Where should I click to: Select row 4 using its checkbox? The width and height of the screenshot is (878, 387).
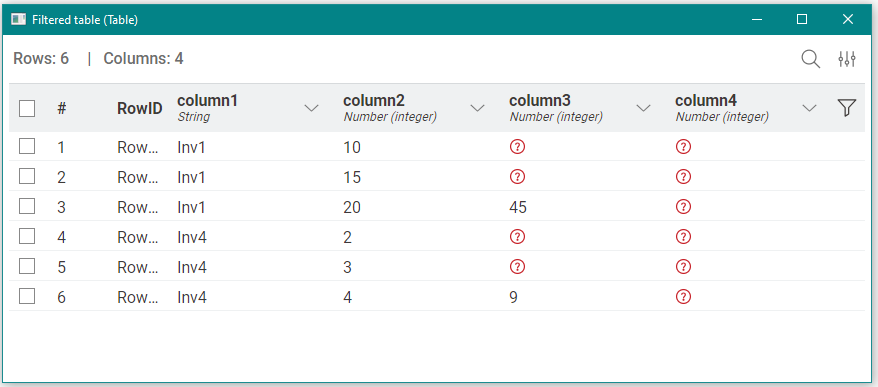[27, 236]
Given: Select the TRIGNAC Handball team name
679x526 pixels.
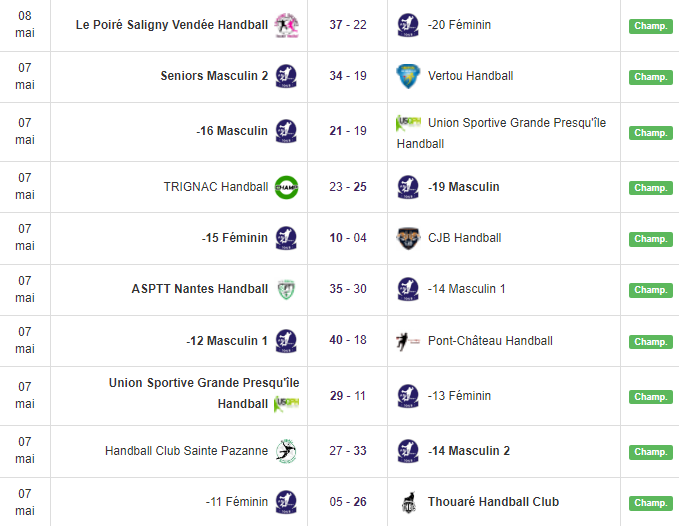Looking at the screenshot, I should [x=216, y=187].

=== TRY IT ===
Print once more, exactly, the lines from the one with "Given: Select the TRIGNAC Handball team name" through the last line of the data, both ends included, without any pictures.

=== OUTPUT BELOW ===
Given: Select the TRIGNAC Handball team name
679x526 pixels.
Looking at the screenshot, I should [x=216, y=187].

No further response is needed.